#### Exercise requirements:
In the data that follows, each entry is to be restated exactly.

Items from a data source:
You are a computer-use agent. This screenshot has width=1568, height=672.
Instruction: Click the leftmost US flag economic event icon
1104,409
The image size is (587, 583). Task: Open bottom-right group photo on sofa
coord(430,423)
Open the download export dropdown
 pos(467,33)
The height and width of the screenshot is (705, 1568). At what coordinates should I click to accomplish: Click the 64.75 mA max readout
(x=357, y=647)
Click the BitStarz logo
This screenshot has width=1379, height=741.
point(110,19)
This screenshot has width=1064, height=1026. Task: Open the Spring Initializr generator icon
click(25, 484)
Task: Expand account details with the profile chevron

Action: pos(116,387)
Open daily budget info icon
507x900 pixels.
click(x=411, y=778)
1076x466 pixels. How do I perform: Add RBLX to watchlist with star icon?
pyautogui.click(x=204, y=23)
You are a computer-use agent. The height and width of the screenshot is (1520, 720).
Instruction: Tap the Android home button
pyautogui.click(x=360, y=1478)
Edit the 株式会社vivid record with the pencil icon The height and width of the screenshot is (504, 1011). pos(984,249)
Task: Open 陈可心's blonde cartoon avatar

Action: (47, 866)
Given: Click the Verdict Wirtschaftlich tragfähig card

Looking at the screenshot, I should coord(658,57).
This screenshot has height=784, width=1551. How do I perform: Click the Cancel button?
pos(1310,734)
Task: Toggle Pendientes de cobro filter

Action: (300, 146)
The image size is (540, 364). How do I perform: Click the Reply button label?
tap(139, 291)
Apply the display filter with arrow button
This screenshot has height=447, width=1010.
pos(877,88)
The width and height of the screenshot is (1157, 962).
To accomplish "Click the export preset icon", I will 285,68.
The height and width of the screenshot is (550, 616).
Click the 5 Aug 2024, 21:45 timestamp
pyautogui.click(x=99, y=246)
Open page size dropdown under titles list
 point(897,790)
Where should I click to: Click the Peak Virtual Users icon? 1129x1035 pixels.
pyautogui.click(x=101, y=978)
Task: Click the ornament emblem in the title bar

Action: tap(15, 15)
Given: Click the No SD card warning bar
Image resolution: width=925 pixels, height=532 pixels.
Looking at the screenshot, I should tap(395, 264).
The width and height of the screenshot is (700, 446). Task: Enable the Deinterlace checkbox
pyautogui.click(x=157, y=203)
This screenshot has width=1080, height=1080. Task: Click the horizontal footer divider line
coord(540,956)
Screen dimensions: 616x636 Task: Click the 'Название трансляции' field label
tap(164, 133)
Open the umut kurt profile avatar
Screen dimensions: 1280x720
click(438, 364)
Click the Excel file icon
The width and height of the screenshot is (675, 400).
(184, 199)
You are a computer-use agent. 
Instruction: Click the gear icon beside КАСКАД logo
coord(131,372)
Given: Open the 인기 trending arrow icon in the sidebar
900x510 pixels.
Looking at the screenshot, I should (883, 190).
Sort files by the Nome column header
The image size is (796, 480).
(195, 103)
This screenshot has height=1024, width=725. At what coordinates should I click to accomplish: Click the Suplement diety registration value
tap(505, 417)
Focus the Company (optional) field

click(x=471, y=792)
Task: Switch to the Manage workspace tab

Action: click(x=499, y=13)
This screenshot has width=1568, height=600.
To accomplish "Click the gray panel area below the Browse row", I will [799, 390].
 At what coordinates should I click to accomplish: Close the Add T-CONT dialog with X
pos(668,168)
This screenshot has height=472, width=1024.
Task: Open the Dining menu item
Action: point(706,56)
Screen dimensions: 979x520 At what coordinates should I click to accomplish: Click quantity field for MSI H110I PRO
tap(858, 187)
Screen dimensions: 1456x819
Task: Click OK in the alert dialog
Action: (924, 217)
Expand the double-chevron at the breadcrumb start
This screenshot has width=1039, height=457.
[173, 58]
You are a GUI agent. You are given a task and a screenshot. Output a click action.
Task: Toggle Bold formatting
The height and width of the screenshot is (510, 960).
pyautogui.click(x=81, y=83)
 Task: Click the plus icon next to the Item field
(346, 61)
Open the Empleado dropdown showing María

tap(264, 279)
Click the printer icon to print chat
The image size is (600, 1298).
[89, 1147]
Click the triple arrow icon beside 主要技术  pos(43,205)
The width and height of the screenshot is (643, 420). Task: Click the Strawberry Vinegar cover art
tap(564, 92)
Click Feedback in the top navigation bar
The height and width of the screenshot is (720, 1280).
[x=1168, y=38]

#### Solution to the exercise:
You are a computer-use agent. This screenshot has width=1568, height=672.
Instruction: Click the leftmost US flag economic event icon
1104,409
The image size is (587, 583). Task: Open bottom-right group photo on sofa
coord(430,423)
Open the download export dropdown
 pos(467,33)
The height and width of the screenshot is (705, 1568). At what coordinates should I click to accomplish: Click the 64.75 mA max readout
(x=357, y=647)
Click the BitStarz logo
This screenshot has width=1379, height=741.
point(110,19)
This screenshot has width=1064, height=1026. Task: Open the Spring Initializr generator icon
click(25, 484)
Task: Expand account details with the profile chevron

Action: pos(116,387)
Open daily budget info icon
507x900 pixels.
click(x=411, y=778)
1076x466 pixels. How do I perform: Add RBLX to watchlist with star icon?
pyautogui.click(x=204, y=23)
You are a computer-use agent. The height and width of the screenshot is (1520, 720).
Instruction: Tap the Android home button
pyautogui.click(x=360, y=1478)
Edit the 株式会社vivid record with the pencil icon The height and width of the screenshot is (504, 1011). pos(984,249)
Task: Open 陈可心's blonde cartoon avatar

Action: (47, 866)
Given: Click the Verdict Wirtschaftlich tragfähig card

Looking at the screenshot, I should coord(658,57).
This screenshot has height=784, width=1551. How do I perform: Click the Cancel button?
pos(1310,734)
Task: Toggle Pendientes de cobro filter

Action: (300, 146)
The image size is (540, 364). How do I perform: Click the Reply button label?
tap(139, 291)
Apply the display filter with arrow button
This screenshot has height=447, width=1010.
pos(877,88)
The width and height of the screenshot is (1157, 962).
To accomplish "Click the export preset icon", I will 285,68.
The height and width of the screenshot is (550, 616).
Click the 5 Aug 2024, 21:45 timestamp
pyautogui.click(x=99, y=246)
Open page size dropdown under titles list
 point(897,790)
Where should I click to: Click the Peak Virtual Users icon? 1129x1035 pixels.
pyautogui.click(x=101, y=978)
Task: Click the ornament emblem in the title bar

Action: tap(15, 15)
Given: Click the No SD card warning bar
Image resolution: width=925 pixels, height=532 pixels.
Looking at the screenshot, I should tap(395, 264).
The width and height of the screenshot is (700, 446). Task: Enable the Deinterlace checkbox
pyautogui.click(x=157, y=203)
This screenshot has width=1080, height=1080. Task: Click the horizontal footer divider line
coord(540,956)
Screen dimensions: 616x636 Task: Click the 'Название трансляции' field label
tap(164, 133)
Open the umut kurt profile avatar
Screen dimensions: 1280x720
click(438, 364)
Click the Excel file icon
The width and height of the screenshot is (675, 400).
(184, 199)
You are a computer-use agent. 
Instruction: Click the gear icon beside КАСКАД logo
coord(131,372)
Given: Open the 인기 trending arrow icon in the sidebar
900x510 pixels.
Looking at the screenshot, I should (883, 190).
Sort files by the Nome column header
The image size is (796, 480).
(195, 103)
This screenshot has height=1024, width=725. At what coordinates should I click to accomplish: Click the Suplement diety registration value
tap(505, 417)
Focus the Company (optional) field

click(x=471, y=792)
Task: Switch to the Manage workspace tab

Action: click(x=499, y=13)
This screenshot has width=1568, height=600.
To accomplish "Click the gray panel area below the Browse row", I will [799, 390].
 At what coordinates should I click to accomplish: Close the Add T-CONT dialog with X
pos(668,168)
This screenshot has height=472, width=1024.
Task: Open the Dining menu item
Action: point(706,56)
Screen dimensions: 979x520 At what coordinates should I click to accomplish: Click quantity field for MSI H110I PRO
tap(858, 187)
Screen dimensions: 1456x819
Task: Click OK in the alert dialog
Action: (924, 217)
Expand the double-chevron at the breadcrumb start
This screenshot has width=1039, height=457.
[173, 58]
You are a GUI agent. You are given a task and a screenshot. Output a click action.
Task: Toggle Bold formatting
The height and width of the screenshot is (510, 960).
pyautogui.click(x=81, y=83)
 Task: Click the plus icon next to the Item field
(346, 61)
Open the Empleado dropdown showing María

tap(264, 279)
Click the printer icon to print chat
The image size is (600, 1298).
[89, 1147]
Click the triple arrow icon beside 主要技术  pos(43,205)
The width and height of the screenshot is (643, 420). Task: Click the Strawberry Vinegar cover art
tap(564, 92)
Click Feedback in the top navigation bar
The height and width of the screenshot is (720, 1280).
[x=1168, y=38]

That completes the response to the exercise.